Loss of the Squamish Commuter puts more than 100 full-time and many part-time and seasonal workers into cars and vans. More vehicles will be driven on our mountain highway by tired people, in bad weather. We hope and pray that there are no more fatal accidents.
Whistler residents will be affected more by the loss of the Squamish Commuter than those in Squamish. Last winter about 420 return trips each month were made by Whistler residents. High school and university students, seniors and seasonal workers used the bus to get to Squamish.
Many people in Whistler used the bus but, since few used it regularly, they will not be in a position to organize car or van pools. Most of them cannot afford to buy a car. If you've used the Greyhound to get to Squamish, you know that it doesn't stop near the high school, the universities or the hospital.
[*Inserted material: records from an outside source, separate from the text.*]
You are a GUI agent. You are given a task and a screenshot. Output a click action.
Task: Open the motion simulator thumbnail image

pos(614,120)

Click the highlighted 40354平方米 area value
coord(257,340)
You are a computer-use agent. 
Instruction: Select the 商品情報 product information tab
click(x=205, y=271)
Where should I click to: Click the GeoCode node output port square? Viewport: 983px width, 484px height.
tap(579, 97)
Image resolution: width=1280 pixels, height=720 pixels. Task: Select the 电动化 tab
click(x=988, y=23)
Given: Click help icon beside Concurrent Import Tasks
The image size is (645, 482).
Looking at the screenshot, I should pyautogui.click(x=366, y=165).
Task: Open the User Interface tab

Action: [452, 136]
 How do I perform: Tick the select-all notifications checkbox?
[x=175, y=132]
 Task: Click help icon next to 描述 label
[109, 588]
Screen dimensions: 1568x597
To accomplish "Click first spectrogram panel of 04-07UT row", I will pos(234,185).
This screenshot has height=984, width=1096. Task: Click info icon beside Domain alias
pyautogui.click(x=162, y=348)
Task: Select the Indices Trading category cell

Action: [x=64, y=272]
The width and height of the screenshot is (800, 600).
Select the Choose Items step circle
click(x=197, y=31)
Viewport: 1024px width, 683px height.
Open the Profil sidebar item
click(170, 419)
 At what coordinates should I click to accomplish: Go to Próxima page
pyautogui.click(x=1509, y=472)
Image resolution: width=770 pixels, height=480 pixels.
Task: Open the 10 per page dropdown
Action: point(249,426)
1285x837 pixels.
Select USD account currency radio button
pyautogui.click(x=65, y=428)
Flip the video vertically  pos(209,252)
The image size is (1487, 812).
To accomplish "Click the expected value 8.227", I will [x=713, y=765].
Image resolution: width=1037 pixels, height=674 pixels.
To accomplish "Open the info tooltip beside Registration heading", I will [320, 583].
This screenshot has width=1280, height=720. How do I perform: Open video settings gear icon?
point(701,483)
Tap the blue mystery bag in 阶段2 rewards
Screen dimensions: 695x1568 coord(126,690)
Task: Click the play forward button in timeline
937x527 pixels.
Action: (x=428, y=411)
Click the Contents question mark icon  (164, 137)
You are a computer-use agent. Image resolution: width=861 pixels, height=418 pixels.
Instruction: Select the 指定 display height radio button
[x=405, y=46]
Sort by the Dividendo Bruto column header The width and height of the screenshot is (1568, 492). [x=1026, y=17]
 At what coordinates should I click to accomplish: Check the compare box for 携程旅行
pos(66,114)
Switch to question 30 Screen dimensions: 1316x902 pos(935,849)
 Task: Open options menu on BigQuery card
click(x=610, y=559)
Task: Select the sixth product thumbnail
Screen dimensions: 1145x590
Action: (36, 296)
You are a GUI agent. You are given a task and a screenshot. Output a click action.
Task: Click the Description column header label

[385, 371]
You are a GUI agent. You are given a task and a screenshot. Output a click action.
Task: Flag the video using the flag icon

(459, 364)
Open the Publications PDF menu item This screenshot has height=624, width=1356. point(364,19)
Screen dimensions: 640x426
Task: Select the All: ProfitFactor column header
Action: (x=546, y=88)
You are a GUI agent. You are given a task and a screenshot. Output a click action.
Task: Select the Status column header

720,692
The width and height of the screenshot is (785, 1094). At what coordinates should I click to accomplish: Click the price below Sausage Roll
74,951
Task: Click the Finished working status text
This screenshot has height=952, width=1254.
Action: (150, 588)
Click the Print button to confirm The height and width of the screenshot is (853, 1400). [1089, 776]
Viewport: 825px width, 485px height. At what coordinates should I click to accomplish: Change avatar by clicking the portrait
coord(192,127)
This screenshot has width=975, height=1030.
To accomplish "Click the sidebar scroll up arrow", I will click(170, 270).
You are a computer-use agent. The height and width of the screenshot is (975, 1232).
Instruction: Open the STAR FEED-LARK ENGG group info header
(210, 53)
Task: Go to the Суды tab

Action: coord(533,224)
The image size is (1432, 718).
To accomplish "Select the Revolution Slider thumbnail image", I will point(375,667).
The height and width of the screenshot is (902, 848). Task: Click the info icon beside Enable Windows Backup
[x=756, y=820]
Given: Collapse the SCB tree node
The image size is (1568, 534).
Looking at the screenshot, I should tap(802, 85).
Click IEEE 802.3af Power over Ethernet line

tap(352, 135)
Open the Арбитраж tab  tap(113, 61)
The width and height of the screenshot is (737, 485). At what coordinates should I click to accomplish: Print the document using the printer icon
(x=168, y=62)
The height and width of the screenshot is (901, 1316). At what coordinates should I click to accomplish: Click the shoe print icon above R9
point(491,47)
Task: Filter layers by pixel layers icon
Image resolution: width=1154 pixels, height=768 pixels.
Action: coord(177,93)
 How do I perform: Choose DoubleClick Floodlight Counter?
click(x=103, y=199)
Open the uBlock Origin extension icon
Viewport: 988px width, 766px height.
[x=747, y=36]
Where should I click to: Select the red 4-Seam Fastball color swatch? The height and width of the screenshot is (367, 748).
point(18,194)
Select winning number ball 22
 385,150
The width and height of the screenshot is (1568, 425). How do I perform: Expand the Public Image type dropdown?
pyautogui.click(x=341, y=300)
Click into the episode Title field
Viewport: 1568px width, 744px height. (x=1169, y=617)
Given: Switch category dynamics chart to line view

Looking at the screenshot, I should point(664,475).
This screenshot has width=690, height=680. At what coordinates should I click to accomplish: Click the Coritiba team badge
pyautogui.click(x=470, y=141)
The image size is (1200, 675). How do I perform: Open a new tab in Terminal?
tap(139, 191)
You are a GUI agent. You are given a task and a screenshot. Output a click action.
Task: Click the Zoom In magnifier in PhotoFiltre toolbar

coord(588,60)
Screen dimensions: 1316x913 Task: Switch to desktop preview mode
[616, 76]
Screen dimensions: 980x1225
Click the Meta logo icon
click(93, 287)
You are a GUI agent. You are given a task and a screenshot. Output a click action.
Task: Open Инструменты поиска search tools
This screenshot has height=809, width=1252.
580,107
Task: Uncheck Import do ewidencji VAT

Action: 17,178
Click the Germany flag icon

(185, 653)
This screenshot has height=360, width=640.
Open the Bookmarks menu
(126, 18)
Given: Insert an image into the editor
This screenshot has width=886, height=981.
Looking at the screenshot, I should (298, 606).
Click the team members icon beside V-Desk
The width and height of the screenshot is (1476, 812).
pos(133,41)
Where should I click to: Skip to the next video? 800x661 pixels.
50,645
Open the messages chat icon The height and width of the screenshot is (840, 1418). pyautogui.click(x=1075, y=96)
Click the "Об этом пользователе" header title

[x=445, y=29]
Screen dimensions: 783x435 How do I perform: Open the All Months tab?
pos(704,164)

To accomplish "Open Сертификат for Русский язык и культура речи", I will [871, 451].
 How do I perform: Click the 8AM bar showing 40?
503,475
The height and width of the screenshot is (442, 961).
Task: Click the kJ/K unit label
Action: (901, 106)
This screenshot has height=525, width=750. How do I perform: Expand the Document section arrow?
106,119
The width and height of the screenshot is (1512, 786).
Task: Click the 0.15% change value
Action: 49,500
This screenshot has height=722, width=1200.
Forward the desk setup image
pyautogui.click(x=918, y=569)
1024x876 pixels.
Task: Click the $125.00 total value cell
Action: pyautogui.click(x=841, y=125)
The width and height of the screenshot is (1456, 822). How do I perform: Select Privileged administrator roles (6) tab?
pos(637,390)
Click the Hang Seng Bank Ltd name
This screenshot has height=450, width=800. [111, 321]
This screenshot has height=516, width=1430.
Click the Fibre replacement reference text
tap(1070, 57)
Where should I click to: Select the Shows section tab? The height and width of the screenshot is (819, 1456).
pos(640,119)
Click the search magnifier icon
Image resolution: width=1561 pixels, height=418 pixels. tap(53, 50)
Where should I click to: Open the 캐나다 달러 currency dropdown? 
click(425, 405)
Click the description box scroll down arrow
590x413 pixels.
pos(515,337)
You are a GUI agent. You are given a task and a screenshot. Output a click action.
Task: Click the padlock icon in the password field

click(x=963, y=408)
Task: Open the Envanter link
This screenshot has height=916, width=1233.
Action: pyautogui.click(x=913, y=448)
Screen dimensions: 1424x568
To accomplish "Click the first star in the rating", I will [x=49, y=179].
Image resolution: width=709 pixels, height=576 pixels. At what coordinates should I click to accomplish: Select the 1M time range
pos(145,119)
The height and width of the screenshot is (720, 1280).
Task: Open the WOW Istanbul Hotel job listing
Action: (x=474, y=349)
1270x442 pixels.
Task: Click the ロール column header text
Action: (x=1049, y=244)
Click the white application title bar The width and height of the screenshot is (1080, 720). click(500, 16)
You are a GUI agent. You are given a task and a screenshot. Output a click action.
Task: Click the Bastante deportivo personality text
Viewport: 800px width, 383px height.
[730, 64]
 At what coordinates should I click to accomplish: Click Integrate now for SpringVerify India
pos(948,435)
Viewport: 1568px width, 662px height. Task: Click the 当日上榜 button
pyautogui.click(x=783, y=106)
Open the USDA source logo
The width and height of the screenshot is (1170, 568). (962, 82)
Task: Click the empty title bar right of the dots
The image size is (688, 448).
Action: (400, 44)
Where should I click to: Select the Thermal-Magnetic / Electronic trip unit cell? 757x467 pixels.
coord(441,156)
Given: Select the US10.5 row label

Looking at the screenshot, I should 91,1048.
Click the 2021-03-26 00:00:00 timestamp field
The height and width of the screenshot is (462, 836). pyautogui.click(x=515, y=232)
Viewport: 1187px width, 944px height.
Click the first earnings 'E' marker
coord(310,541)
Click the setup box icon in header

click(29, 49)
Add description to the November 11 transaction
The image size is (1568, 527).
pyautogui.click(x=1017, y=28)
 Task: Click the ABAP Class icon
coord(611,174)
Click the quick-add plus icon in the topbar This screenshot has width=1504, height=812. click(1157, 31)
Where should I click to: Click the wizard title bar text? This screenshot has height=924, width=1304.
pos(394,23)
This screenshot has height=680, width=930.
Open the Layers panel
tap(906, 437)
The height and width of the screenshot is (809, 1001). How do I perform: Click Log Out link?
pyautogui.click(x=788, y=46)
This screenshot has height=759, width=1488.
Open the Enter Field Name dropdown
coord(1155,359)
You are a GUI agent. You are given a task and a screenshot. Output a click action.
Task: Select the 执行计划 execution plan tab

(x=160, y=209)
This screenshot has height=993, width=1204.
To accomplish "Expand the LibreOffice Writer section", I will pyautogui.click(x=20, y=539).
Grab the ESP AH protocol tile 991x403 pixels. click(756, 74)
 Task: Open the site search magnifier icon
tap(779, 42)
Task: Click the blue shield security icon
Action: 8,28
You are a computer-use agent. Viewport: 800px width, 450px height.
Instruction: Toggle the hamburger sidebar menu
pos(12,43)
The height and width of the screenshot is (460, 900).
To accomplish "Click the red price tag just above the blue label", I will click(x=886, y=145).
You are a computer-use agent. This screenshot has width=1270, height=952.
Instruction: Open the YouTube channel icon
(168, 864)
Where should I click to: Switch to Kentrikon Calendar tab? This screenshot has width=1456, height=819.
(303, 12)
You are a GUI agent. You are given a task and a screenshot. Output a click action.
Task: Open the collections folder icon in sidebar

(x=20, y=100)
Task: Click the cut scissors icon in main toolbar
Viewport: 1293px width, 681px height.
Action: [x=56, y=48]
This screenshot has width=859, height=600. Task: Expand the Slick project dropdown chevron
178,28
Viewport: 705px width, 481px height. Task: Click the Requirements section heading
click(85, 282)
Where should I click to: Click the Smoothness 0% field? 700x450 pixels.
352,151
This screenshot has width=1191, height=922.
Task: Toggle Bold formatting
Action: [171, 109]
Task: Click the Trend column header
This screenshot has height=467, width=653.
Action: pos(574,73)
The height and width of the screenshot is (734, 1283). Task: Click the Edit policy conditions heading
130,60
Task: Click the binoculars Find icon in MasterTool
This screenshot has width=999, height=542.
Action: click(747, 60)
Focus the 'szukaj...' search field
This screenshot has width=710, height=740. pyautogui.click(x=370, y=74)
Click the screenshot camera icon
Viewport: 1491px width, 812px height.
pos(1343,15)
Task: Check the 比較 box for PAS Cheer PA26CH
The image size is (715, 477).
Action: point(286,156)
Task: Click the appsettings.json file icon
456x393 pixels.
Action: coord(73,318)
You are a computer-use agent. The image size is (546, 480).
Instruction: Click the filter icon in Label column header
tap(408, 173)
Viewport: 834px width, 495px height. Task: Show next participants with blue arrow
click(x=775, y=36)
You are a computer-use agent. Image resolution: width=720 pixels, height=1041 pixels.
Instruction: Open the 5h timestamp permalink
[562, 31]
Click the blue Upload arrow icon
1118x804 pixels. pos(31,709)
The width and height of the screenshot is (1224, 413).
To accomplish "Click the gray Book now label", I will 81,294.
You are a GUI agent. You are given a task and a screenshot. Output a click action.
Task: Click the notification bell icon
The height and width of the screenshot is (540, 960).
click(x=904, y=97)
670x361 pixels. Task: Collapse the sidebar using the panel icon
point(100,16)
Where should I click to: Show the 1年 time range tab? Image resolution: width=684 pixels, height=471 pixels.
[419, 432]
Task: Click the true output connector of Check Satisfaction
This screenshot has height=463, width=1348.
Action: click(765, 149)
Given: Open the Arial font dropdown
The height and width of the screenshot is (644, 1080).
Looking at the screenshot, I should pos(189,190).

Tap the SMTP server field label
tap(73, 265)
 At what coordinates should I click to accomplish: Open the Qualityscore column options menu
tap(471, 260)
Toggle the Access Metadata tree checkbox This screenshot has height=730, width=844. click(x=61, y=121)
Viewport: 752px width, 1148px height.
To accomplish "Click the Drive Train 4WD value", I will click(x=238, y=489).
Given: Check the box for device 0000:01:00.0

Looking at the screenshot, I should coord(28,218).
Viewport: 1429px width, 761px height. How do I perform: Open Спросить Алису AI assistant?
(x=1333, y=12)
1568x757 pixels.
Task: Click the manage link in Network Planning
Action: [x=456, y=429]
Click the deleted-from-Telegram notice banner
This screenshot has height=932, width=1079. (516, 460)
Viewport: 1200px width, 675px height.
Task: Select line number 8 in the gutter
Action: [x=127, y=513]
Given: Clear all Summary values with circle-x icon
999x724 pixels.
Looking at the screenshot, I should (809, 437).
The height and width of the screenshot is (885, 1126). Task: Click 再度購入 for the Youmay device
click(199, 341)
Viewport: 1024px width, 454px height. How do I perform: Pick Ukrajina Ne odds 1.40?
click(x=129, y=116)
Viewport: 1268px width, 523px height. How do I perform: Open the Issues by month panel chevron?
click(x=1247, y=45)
The taxpayers of Whistler will also be taking quite a hit. A lot of attention was paid to the $200,000 that Whistler taxpayers contributed to the Squamish Commuter. Few asked what happened to the $1 million spent by the Squamish Commuter. Much of it ended up in Whistler.
A 2010 presentation by B.C. Transit indicates that 10 per cent went toward operating costs for the new Whistler transit facility. Eighteen per cent went toward debt servicing on the facility.
That is $280,000 in lost annual revenue to the new Whistler transit facility. This does not include repairs and maintenance done on Squamish Commuter buses or loss of employment for Whistler bus drivers.
Whistler taxpayers have saved the $200,000 they contributed to the Squamish Commuter but will now have to make up more than $280,000 in annual revenue that the Squamish Commuter once brought to the Whistler transit facility.
Whistler taxpayers will be paying more than $280,000 per year to deny transit to their students, seniors and seasonal workers while saving the $200,000 that could have kept the buses running.
Isn't it time for all elected officials to sit down together and figure out how to provide public transit for the whole corridor? If we regress much further we will be back to steamships and steam trains to connect us from Vancouver to Whistler.